▶ _Your tasks_
• 1. Please condense the paragraph of the account of Wieland and Napoleon that begins "Wieland was very annoyed" into a shorter version that keeps its main facts.
• 2. Extend the account of Wieland and Napoleon past the point where it stops.
----- Excerpt to read
But Napoleon asked for me twice and seemed surprised not to see me at the
ball, as he had seen me in the play in a box quite close to his seat - the
Duchess let me know this pp., and now there was no other advice than to put me
in the court carriage that was sent to me and - in my usual accouterment, that
is a calotte on my head, unpowdered without a sword, and in cloth boots
(decently costumed, by the way) to appear in the dance hall."
When Wieland appeared, Napoleon immediately took him under his
wing, probably also because Wieland spoke passable French.
"Today's
play had turned the conversation to Julius Caesar, and Napoleon declared him
to be one of the greatest minds in the whole history of the world; indeed, he
added, he would be the greatest without exception if he had not made a single
but quite unforgivable mistake. I pondered in vain what that mistake might
have been but did not want to ask; Napoleon, however, who could read the
question in my eyes, immediately continued, 'You want to know this mistake?
Caesar had long known the people who had put him on the side, and so he should
have put them on the side. - If Napoleon had been able to read my soul, he
would have read, You will not let yourself be guilty of this mistake!" History reports that Napoleon was not squeamish when it came to eliminating
his real or supposed opponents.
"Wieland was very annoyed by the copperplate engraving of the encounter in the
Weimar Palace. He called it a '
disgraceful bungling of a vivid depiction of this unfortunate Napoleon and
Wieland! ... as if it had been painstakingly designed to ridicule the
Emperor and myself - me, who stands opposite the Emperor without a hat, in a
white gillet and in gaiters, and makes a gesticulation with both hands as if
I had much to object to what he says. The bungler turns the Emperor into a
good-natured, invalid sergeant, prating of his great deeds, who cuts such a
miserable, pompous figure even to the poor pedant that one does not know
whether to laugh or cry.'"
Two years later, at the meeting of princes in Erfurt,
Napoleon awarded Wieland the Order of the Legion of Honor First Class and Tsar
Alexander the Order of St. Anne Second Class. His reaction was, "
----------
----- Data shown
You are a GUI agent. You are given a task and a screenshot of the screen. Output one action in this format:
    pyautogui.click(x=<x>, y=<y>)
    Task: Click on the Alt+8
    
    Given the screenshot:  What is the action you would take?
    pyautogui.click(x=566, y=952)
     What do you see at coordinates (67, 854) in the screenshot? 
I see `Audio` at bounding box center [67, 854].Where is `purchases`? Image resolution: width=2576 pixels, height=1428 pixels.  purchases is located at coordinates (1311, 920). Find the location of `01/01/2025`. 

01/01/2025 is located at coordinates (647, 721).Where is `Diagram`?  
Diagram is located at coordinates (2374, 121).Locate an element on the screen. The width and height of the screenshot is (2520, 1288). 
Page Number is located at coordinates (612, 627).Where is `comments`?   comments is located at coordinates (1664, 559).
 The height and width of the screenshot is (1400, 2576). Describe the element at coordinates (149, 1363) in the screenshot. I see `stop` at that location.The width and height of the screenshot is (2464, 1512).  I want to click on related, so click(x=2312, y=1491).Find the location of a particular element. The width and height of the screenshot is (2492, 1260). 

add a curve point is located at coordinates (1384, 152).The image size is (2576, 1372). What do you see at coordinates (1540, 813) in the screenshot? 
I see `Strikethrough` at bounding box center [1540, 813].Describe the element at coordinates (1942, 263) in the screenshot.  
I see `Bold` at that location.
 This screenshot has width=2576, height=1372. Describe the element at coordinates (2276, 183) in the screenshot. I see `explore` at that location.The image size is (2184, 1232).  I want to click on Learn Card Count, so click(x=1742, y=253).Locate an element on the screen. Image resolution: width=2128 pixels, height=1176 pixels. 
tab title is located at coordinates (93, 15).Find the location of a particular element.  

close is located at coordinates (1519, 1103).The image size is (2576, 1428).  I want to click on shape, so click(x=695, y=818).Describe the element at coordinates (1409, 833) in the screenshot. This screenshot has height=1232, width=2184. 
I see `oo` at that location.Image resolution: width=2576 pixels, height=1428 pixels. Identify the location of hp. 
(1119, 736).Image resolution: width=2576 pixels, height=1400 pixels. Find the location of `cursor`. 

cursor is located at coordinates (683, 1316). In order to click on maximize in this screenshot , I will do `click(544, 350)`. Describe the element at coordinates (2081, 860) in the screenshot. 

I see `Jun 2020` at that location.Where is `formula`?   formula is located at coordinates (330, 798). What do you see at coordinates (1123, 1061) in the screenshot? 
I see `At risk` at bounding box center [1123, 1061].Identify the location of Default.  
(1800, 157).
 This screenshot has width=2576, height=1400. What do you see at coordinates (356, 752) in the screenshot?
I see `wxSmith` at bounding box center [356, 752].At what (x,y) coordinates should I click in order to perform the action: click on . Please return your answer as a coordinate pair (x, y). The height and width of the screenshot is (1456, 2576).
----------
▶ _Per-task answers_
• 1. Wieland was very annoyed by the copperplate engraving of his encounter with Napoleon in the Weimar Palace. He called it disgraceful bungling that seemed designed to ridicule them both. It showed him hatless, in a white gillet and gaiters, gesturing with both hands as if objecting. It made the Emperor a good-natured, invalid sergeant prating of his great deeds, so miserable and pompous that one could not tell whether to laugh or cry.

• 2.
Why all this? I would have preferred a modest pension."
Wieland on Getting Old"About a year
before his death, in February 1812, Wieland writes an astonishing letter: '
In such a protracted, though not very boring life as mine, nothing is more
natural than that of all the millions of strings to which we cling in life,
one after the other breaks without being noticed, and so when we linger too
long, it finally comes to pass that we cling to almost nothing, desire
little or nothing, hope even less, and generally regard ourselves as people
from another world, who have as much as nothing in common with the present
one, whose role has been played out, and who could therefore go their way
without the world becoming aware of their disappearance. But for my part,
when I listen to myself as quietly as possible, I must either be organized
differently from others, or I could take it as a sign that I am still
destined to experience more. The truth about me is that, although countless
threads on which I was hanging ... were torn off sooner or later, new ones
are always spinning up, which, just as unnoticed, at least up to a certain
point, involve me in life and prevent me from ever becoming indifferent to
it.'"
Red Baron goes through the same experience, but I would like to
add that these new threads are thinner than the initial ones.